Irgendwann schreckte Bobby benommen und orientierungslos auf. Er suchte nach seinem Gewehr. Lieber Himmel, er brauchte seine Waffe. Jimmy Gagnon kam auf ihn zu, packte ihn.
Bobby sprang auf, bevor das letzte Traumbild verschwand. Plötzlich fand er sich in seiner eigenen Wohnung wieder und bedrohte mit einem fettigen Pappteller den Fernseher.
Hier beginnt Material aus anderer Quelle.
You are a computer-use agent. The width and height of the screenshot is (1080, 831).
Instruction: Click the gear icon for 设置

Sein Herz raste.
Ein Angsttraum.
Er zählte bis zehn. Dieses Ritual wiederholte er dreimal, bis sich sein Pulsschlag beruhigt hatte.
Er legte den Teller weg, hob das Hühnerfleisch vom Boden auf. Sein Magen knurrte.
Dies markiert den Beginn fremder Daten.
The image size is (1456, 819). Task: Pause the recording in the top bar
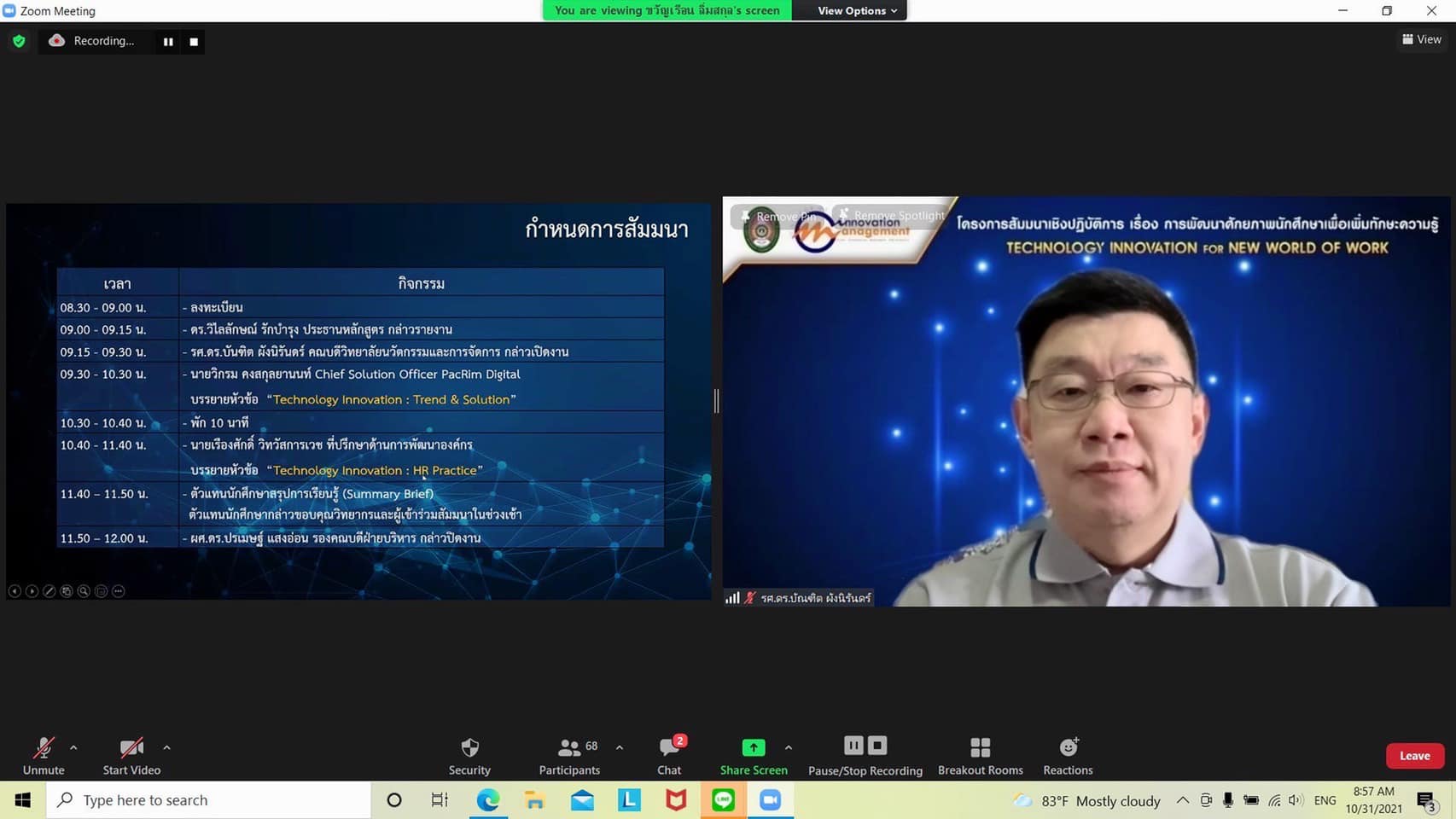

Als er Catherine Gagnon zum ersten Mal begegnete, war er als Scharfschütze zu einem Einsatz gerufen worden. Jemand hatte gemeldet, dass ein Mann Frau und Kind mit einer Schusswaffe bedrohte. Bobby hatte Posten bezogen und beobachtete die Szene durchs Zielfernrohr. Jimmy Gagnon stand am Fußende des Bettes, fuchtelte mit einer Waffe herum und brüllte so wütend, dass Bobby die Sehnen an seinem Hals sehen konnte. Dann entdeckte er Catherine mit ihrem vierjährigen Sohn auf dem Schoß. Sie hielt dem kleinen Nathan die Ohren zu und zwang ihn, sie anzusehen, als wollte sie ihn vor dem Schlimmsten abschirmen.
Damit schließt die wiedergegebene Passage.